The leak contains a ton of API documentation for Google’s “ContentWarehouse,” which sounds a lot like the search index. As you'd expect, even this incomplete look at how Google ranks webpages is impossibly complex. King writes that there are "2,596 modules represented in the API documentation with 14,014 attributes (features)." These are all documents written by programmers for programmers and rely on a lot of background information that you'd probably only know if you worked on the search team. The SEO community is still poring over the documents and using them to build assumptions on how Google Search works.

Both Fishkin and King accuse Google of "lying" to SEO experts in the past. One of the revelations in the documents is that the click-through rate of a search result listing affects its ranking, something Google has denied goes into the results "stew" on several occasions. The click tracking system is called "Navboost," in other words, boosting websites users navigate to. Naturally, a lot of this click data comes from Chrome, even when you leave search. For instance, some results can show a small set of "sitemap" results below the main listing, and apparently a part of what powers this is the most-popular subpages as determined by Chrome's click tracking.

The documents also suggest Google has whitelists that will artificially boost certain websites for certain topics. The two mentioned were "isElectionAuthority" and "isCovidLocalAuthority."

A lot of the documentation is exactly how you would expect a search engine to work. Sites have a "SiteAuthority" value that will rank well-known sites higher than lesser known ones. Authors also have their own rankings, but like with everything here, it's impossible to how know everything interacts with everything else.

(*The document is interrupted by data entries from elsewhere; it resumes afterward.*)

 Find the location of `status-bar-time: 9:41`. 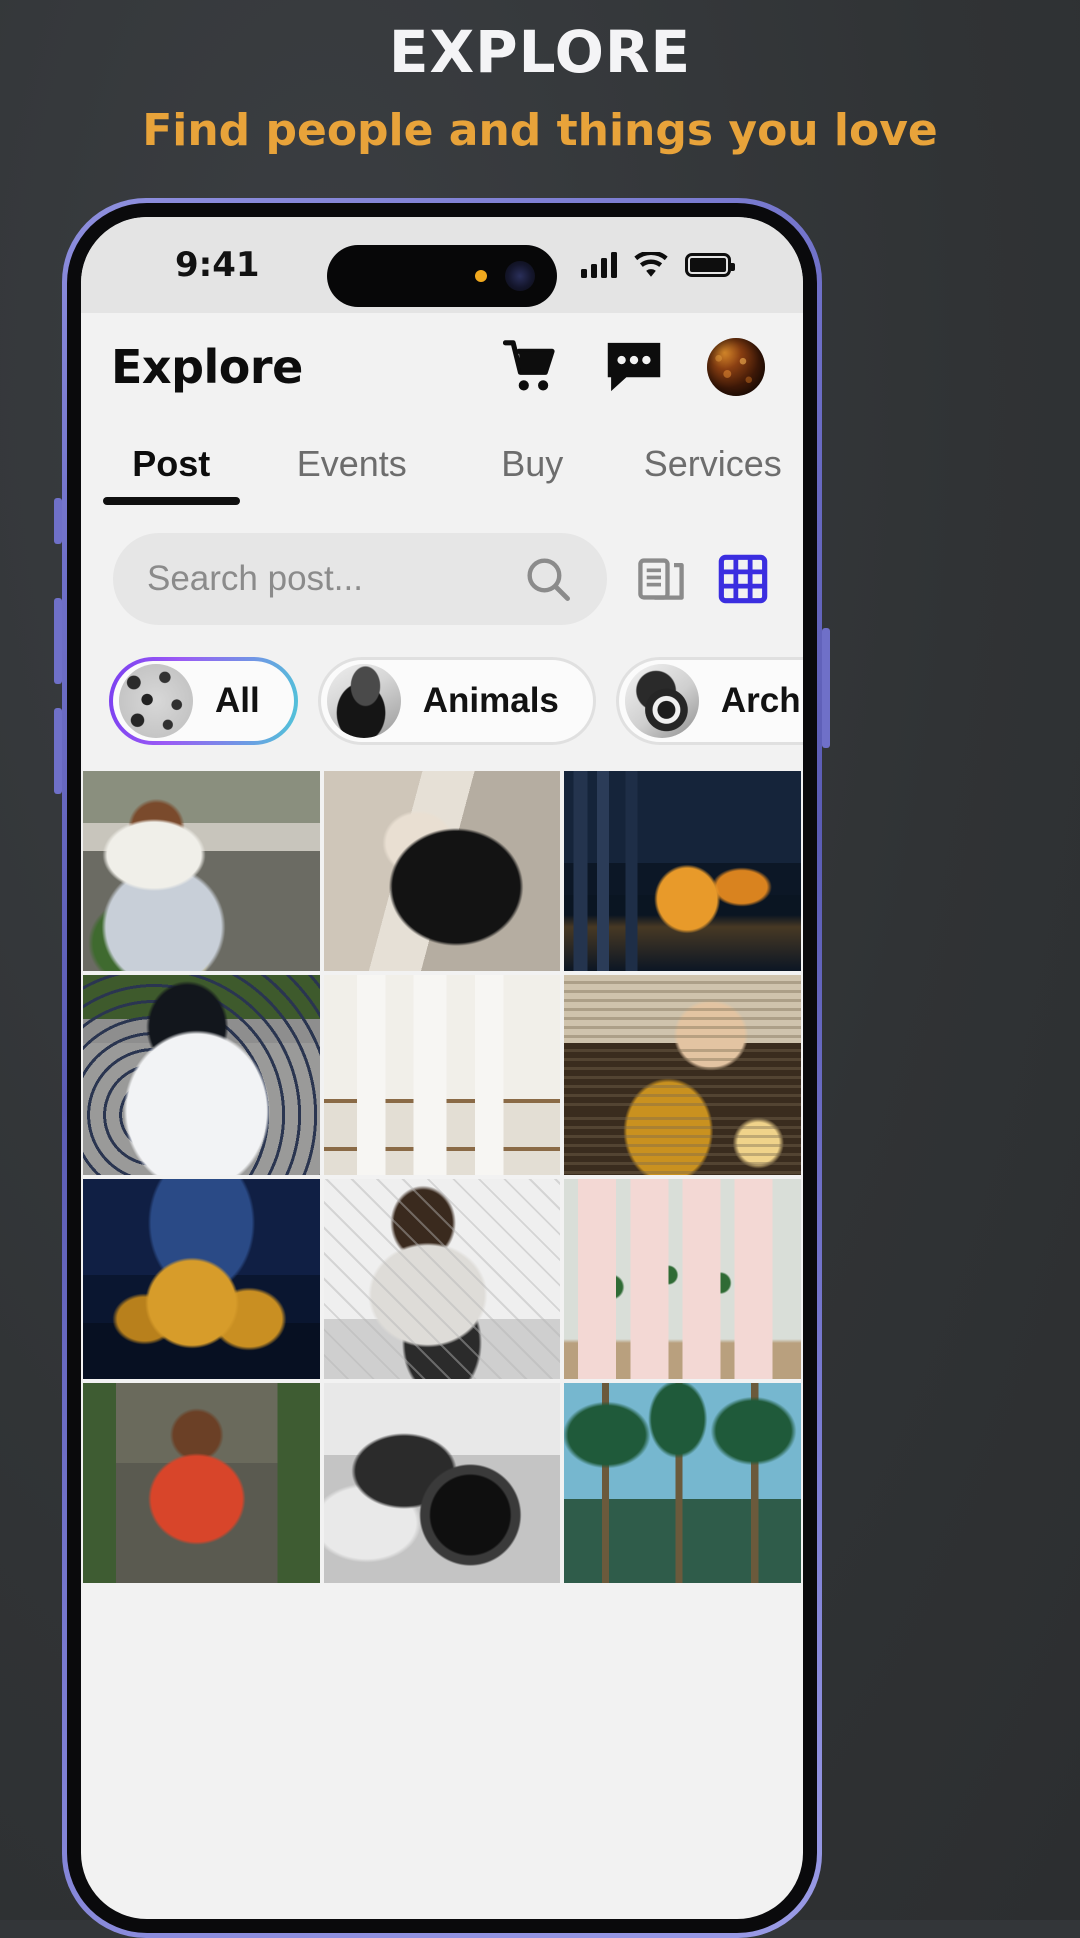

status-bar-time: 9:41 is located at coordinates (218, 265).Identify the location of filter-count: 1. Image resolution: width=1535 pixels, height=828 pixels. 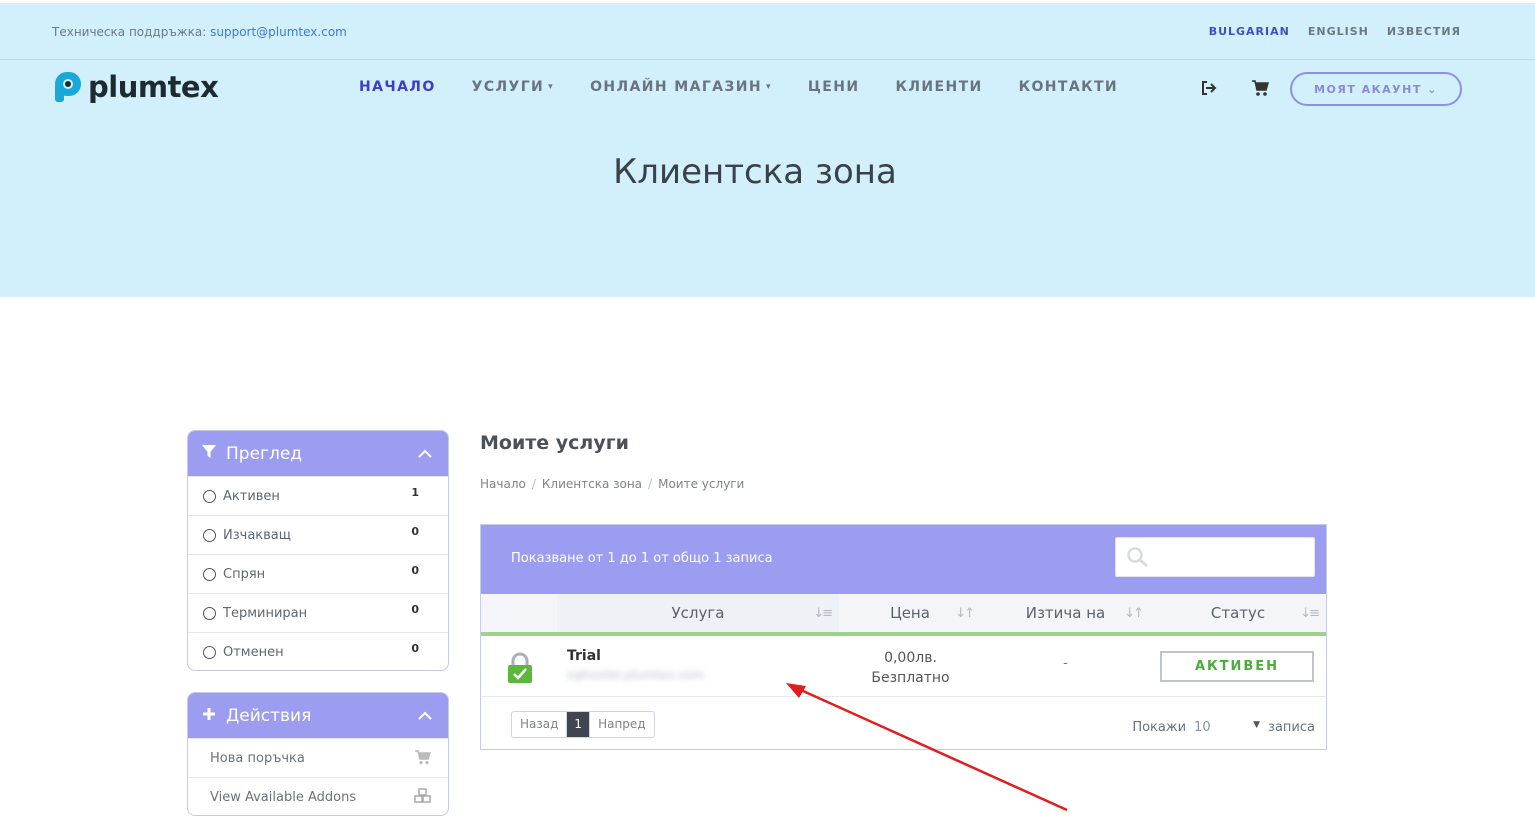
(415, 492).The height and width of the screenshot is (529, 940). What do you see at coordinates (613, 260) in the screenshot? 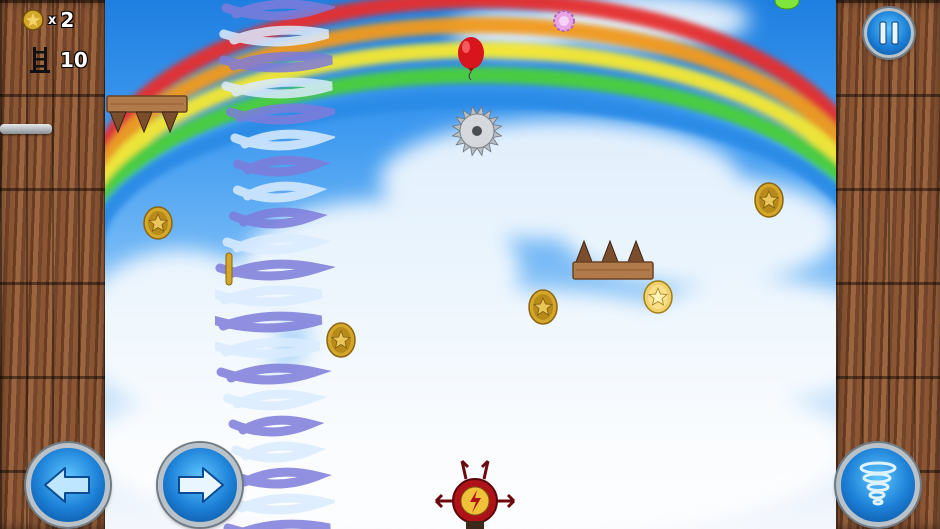
I see `spike-plank-up` at bounding box center [613, 260].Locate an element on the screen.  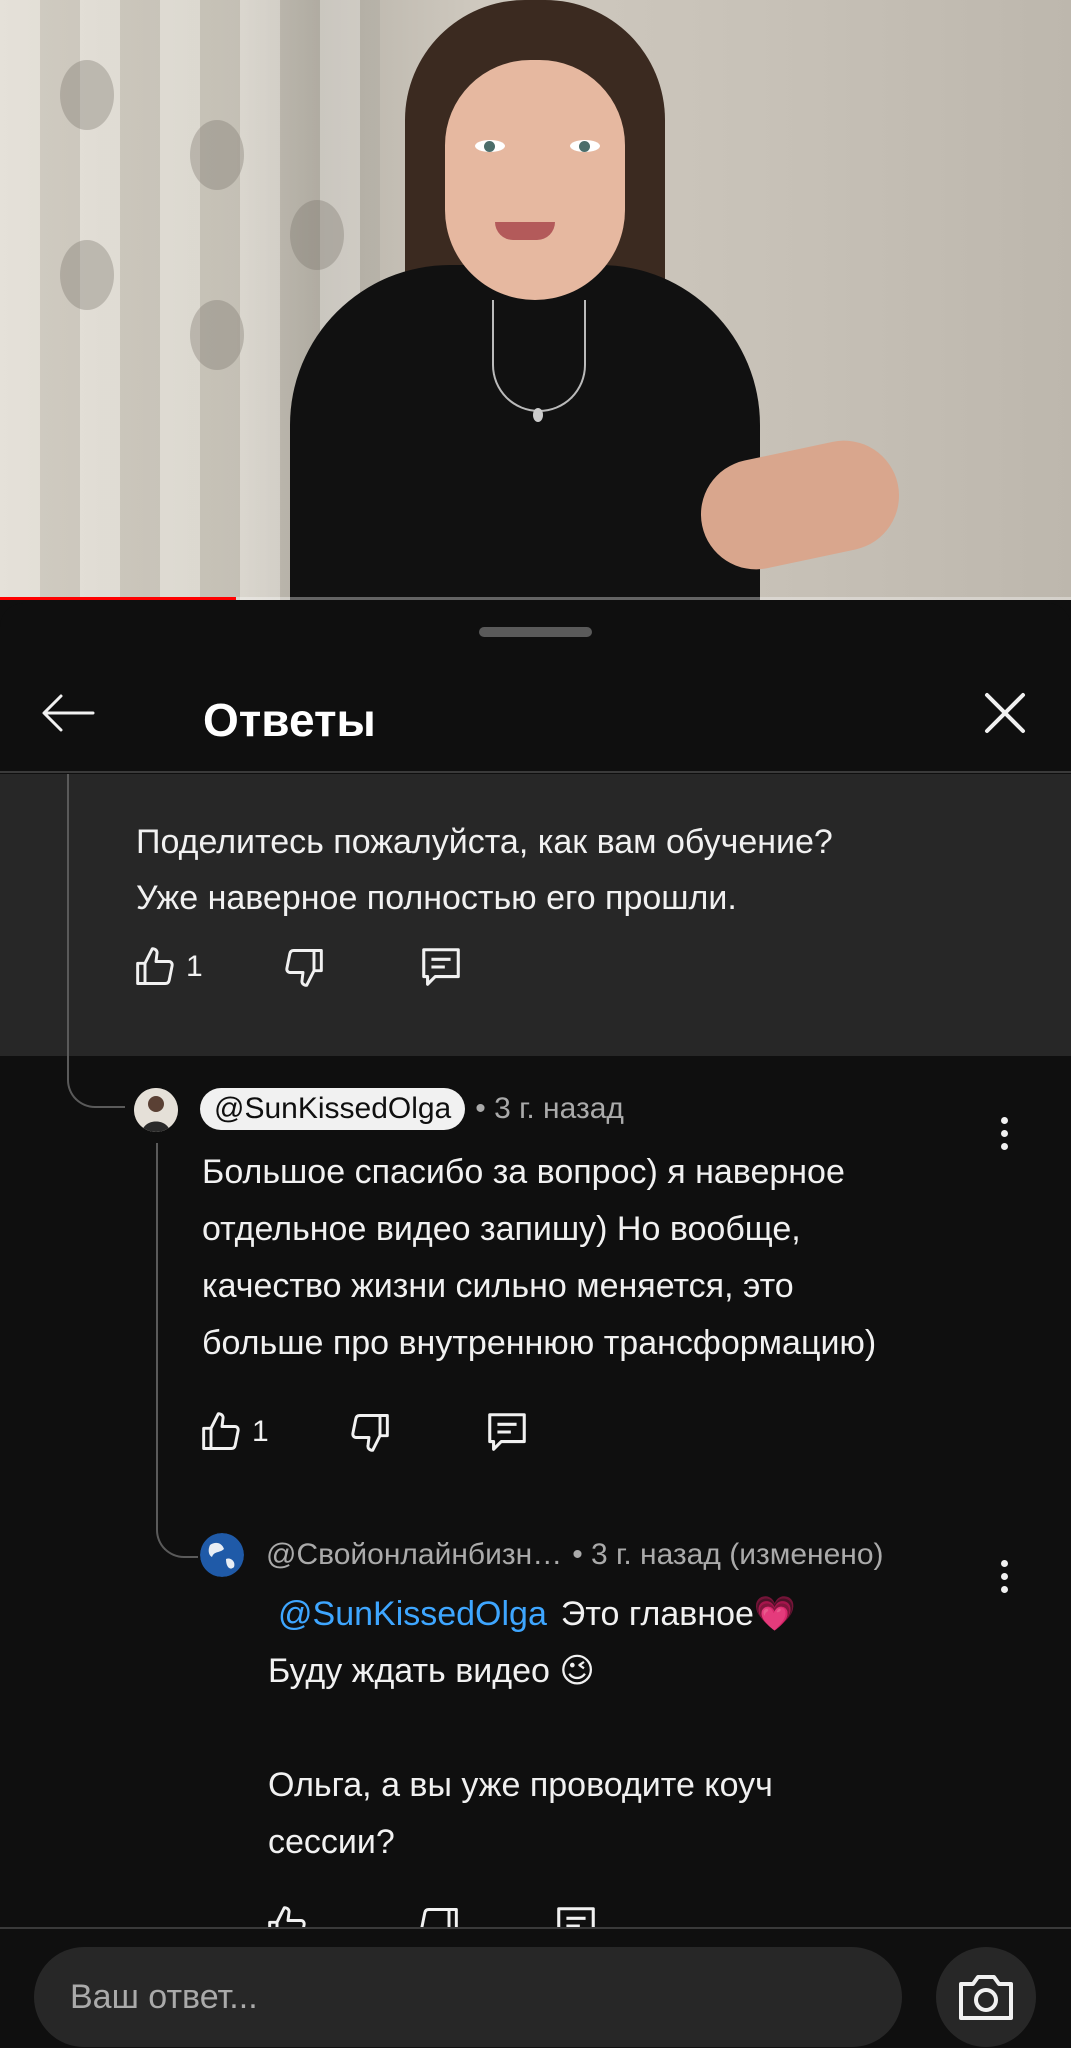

Both bits of commentary from the SEO experts make them sound offended that Google would ever mislead them, but doesn't the company need to maintain at least a slightly adversarial relationship with the people who try to manipulate the search results? One recent study found that "search engines seem to lose the cat-and-mouse game that is SEO spam" and found "an inverse relationship between a page’s optimization level and its perceived expertise, indicating that SEO may hurt at least subjective page quality." None of this additional documentation is likely great for users or Google's results quality. For instance, now that people know that the click-through rate affects search ranking, couldn't you boost a website's listing with a click farm?